In North America, the MLS competes with the following sports for attention, space and airtime; NFL, MLB, NBA, NHL (When they play), College Football, and Mixed Martial Arts. That’s a pretty good set of competition. No other country in the world has that much competition and in every other country, except a few, football is the 800 pound gorilla. Not so in North America. That title belongs to the NFL or football as it’s called here.

Blatter said that it’s been 18 years since the US hosted the World Cup and still does not have a strong professional league. In that time the MLS was formed and launched. It has expanded to 19 teams with 14 of those playing in their own soccer specific stadiums. Another team moving into it’s own stadium in the next year (San Jose) and the 2 others that share stadiums with professional football teams (Seattle and Vancouver). These last 2 teams also rank 1st and 6th in attendance respectively.

MLS Commissioner Don Garber is a very smart guy. He came from the NFL so he knows what MLS is up against. He knows that MLS could not survive if it went to the normal FIFA schedule which is from August-May and competed directly with the NFL, NBA, College Football and NHL. He also knows, and has said in interviews, no one is going to go to a New England Revolution game in Foxboro, MA in January or February. They barley go right now during the summer (they are also one of the teams without a soccer specific stadium). MLS’s best bet is to keep it’s current schedule, take on Major League Baseball during the summer and the occasional UFC event.

Blatter does not understand that. He has a one size fits all mentality. While he wants the game to succeed he does not understand how to do that in North America. Don Garber does. We can only hope that Blatter takes Garber up on his offer to go to an MLS match the opening weekend of the season. The word “hope” might be a stretch here too considering that Blatter has dismissed the use of goal line technology, replay and has been accused of corruption charges more times than…well probably anybody.

But we can always hope.

The NFL’s Black Monday

The NFL has there own version of the coaching carousel just like the collegiate ranks do. In the NFL though all of the firings seem to happen on the same day. That day is sometimes known as ‘Black Monday’ and it takes place the Monday right after the final regular season games. This year seven coaches got handed their walking papers which was almost a record. What did they all have in common? Not one Super Bowl win as a head coach.

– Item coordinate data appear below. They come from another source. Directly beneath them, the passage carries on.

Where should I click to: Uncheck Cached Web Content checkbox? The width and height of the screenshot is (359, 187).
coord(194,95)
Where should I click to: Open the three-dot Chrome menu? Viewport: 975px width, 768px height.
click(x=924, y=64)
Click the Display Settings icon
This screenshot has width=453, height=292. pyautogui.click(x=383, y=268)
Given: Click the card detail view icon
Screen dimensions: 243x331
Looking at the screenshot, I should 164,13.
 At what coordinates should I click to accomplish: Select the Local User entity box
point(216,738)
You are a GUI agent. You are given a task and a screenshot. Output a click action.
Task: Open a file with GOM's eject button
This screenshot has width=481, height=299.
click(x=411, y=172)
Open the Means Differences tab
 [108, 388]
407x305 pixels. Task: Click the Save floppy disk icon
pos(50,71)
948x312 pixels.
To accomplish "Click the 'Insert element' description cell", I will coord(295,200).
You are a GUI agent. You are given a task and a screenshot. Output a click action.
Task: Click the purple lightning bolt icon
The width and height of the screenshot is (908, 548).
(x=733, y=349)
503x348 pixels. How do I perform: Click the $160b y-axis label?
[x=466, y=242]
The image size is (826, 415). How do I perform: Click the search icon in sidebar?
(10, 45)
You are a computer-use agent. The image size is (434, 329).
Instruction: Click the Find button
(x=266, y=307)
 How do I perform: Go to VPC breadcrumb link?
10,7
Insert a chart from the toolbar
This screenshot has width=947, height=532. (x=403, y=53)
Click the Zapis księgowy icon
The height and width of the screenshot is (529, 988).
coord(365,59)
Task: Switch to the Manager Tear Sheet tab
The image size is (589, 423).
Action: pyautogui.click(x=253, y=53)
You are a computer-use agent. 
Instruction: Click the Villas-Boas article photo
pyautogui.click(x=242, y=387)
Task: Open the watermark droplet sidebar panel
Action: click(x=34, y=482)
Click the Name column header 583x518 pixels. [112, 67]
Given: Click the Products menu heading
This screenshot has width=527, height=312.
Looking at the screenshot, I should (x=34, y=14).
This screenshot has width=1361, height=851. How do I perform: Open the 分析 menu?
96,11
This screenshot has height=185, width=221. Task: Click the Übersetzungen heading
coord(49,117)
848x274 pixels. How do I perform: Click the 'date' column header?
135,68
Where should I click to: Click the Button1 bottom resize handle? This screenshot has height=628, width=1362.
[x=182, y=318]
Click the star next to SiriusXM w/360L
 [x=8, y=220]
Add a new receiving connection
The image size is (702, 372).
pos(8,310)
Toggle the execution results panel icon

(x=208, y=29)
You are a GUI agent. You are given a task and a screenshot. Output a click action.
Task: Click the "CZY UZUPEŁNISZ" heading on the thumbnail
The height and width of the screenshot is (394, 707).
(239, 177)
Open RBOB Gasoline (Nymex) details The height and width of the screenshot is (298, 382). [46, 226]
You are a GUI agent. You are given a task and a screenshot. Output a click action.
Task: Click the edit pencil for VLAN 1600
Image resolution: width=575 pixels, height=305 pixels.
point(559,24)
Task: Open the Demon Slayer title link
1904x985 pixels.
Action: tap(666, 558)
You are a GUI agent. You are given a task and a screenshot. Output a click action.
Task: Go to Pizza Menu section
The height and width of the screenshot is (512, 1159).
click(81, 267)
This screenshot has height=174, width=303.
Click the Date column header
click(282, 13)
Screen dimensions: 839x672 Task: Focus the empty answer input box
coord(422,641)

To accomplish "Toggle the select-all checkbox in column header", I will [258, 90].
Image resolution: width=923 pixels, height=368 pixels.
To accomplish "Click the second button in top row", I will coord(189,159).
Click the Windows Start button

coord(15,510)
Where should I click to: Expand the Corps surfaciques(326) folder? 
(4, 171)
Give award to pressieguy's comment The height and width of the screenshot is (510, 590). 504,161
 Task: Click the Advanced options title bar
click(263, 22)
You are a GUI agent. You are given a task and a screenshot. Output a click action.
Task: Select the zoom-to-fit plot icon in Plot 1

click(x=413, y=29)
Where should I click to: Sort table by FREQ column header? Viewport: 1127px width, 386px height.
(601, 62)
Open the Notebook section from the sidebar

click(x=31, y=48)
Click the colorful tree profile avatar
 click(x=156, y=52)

Of the seven coaches (there were also five General Managers fired too) three of the coaches had led their teams to a Super Bowl but lost. All of them had been to a Super Bowl or won a Super Bowl as an assistant coach. This can be interpreted in manu different ways but the main one is that success as an assistant doesn’t always translate to success as a head coach in the NFL.

Some of the seven fired coaches have already interviewed for other head coaching positions in the league. No concern that the coach couldn’t win a Super Bowl during his last job but this is being done while there are at least four former Super Bowl winning coaches who have at least expressed some interest in returning to the sidelines.

Changing head coaches in the NFL and in the collegiate ranks doesn’t fit any other hiring or firing practices in business. Non compete’s go out the window, it’s highly doubtful that references are called and existing contracts are nearly completely neglected (except of course for the millions paid out for a coach to leave town). On the other hand most coaches, unlike their private sector counterparts, can see it coming a miles away.

While football doesn’t follow any of the normal business rules when it comes to hiring and firing it does pervert the hiring and firing process in other industries. Because it is such a public event people sometimes take this as a guide (right or wrong) of how   their company should go about making changes. Perhaps if the process was more transparent people would be more understanding of the unique nature of the coaching business. Then again, maybe not.